My Mind to Me a Kingdom Is Paul Stanbridge

Galley Beggar Press, pp.200, 9.99

Grief leads us down some strange roads. Few, though, can be as peculiar as those charted by Paul Stanbridge in his auto-fictional My Mind to Me a Kingdom Is. This singular and striking book follows a narrator (the extent to which this figure overlaps with Stanbridge is kept teasingly obscure) mourning the suicide of his brother, an isolated, eccentric mathematician.

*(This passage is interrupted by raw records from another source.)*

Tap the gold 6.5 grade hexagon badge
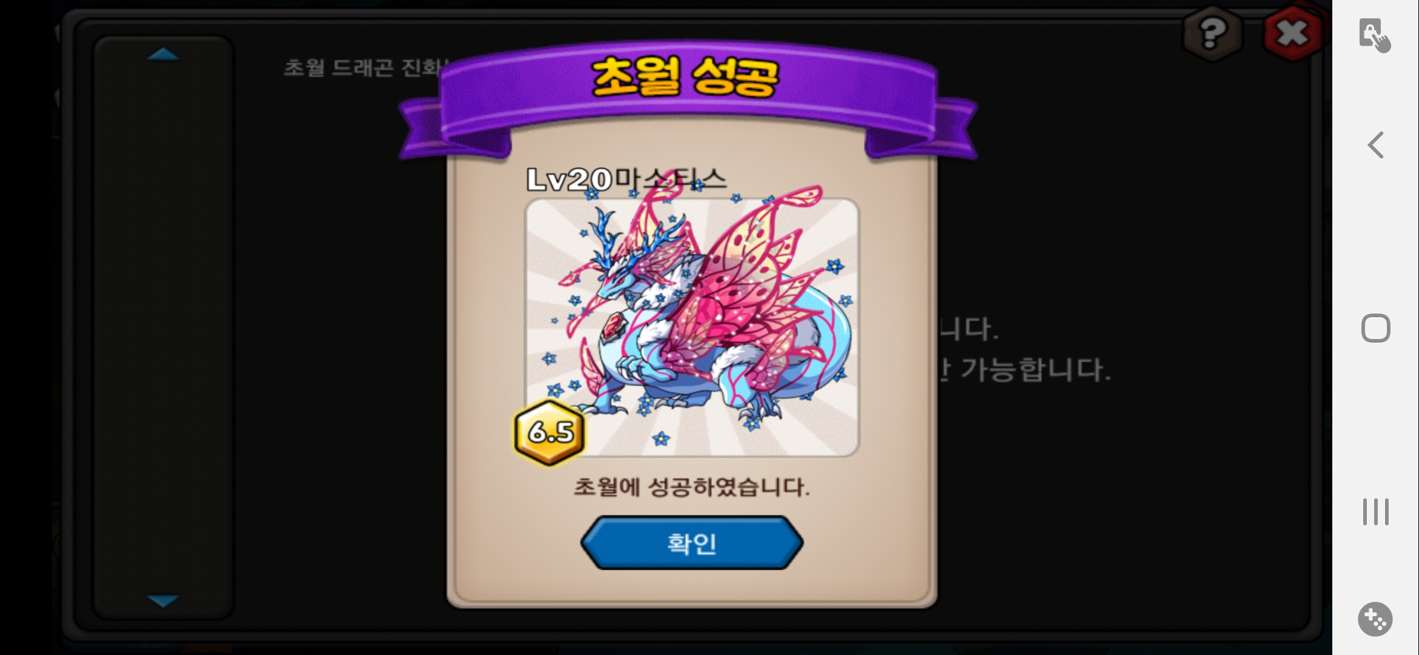1419x655 pixels. (549, 432)
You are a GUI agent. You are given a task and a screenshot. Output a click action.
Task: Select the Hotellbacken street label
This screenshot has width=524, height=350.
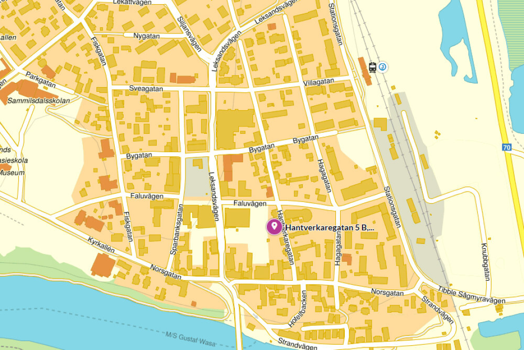click(298, 309)
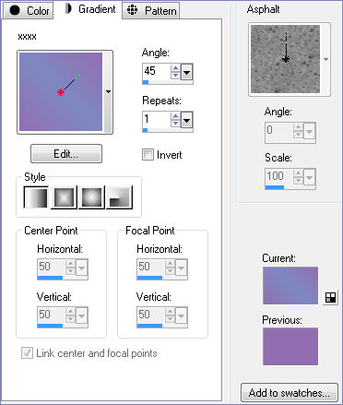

Yet, while it contains passages of raw tribute, it is a self-consciously tricksy narrative. Stanbridge circles around his brother’s death via some of history’s more overgrown byways, such as ‘Clever Hans’, the mathematical horse, locked-in syndrome and Jean-Jacques Rousseau’s enthusiastic onanism. There’s a suggestion of Olga Tokarczuk’s novel Flights to this omnivorous freewheeling. But Stanbridge’s clearest model is W.G. Sebald. My Mind… is soused in an atmosphere of dreamlike melancholy, and shares Sebald’s concern with lost rivers, landscapes and people. Stanbridge even dots the text with cryptic photographs, like the coloured tacks on a detective’s corkboard – Sebald’s most intimated three-card shuffle.

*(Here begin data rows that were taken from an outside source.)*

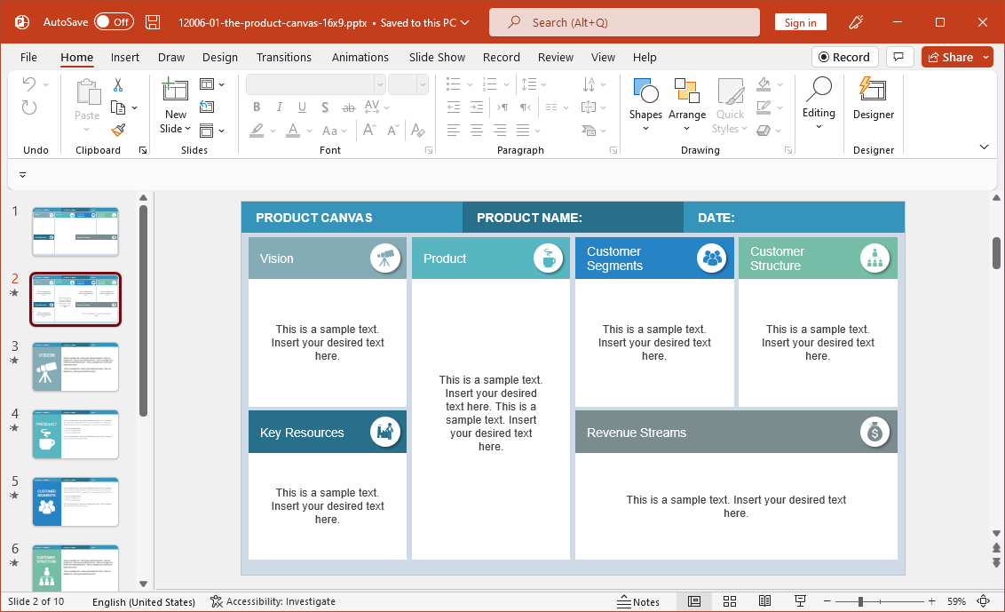
Task: Open the Slide Show menu tab
Action: pos(437,57)
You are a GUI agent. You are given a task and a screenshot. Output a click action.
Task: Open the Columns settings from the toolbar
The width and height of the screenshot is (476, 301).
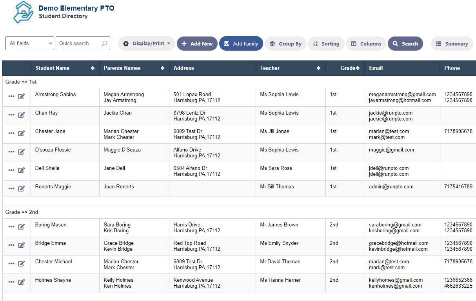(x=365, y=44)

At first, this mimicry is hard work, especially as these Sebaldian sleights of hand contrast with passages of somewhat impenetrable lyricism. But as the narrative develops, Stanbridge relaxes – a transformation echoed in the way the narrator hauls himself out of grief – and the novel becomes a deeply felt joy. He cracks jokes: as a young man, Rousseau, we’re told, masturbated ‘like a caged bear’. And he begins to come to terms with the prickly multiplicity of his brother, dwelling affectingly on literature’s ability to abrade the rough edges of a life and absolve.

It’s no trite narrative of healing, though. Stanbridge suggests that his brother was too difficult a presence when alive for his absence to be knitted back together through the quiet ministration of time. Instead, like Sebald, he finds that writing is not simply a process of memorialisation but rather a way of being with those who have gone before. At its most powerful, it can be a type of communion, if not communication. ‘The dead,’ he writes, ‘do not need to answer our questions because they are not really dead, merely under a different form or species of matter.’

A short, enveloping read, My Mind… reminds us of the loneliness of loss – and how bewildering grief’s dark roads can be. But also that we need not walk them alone.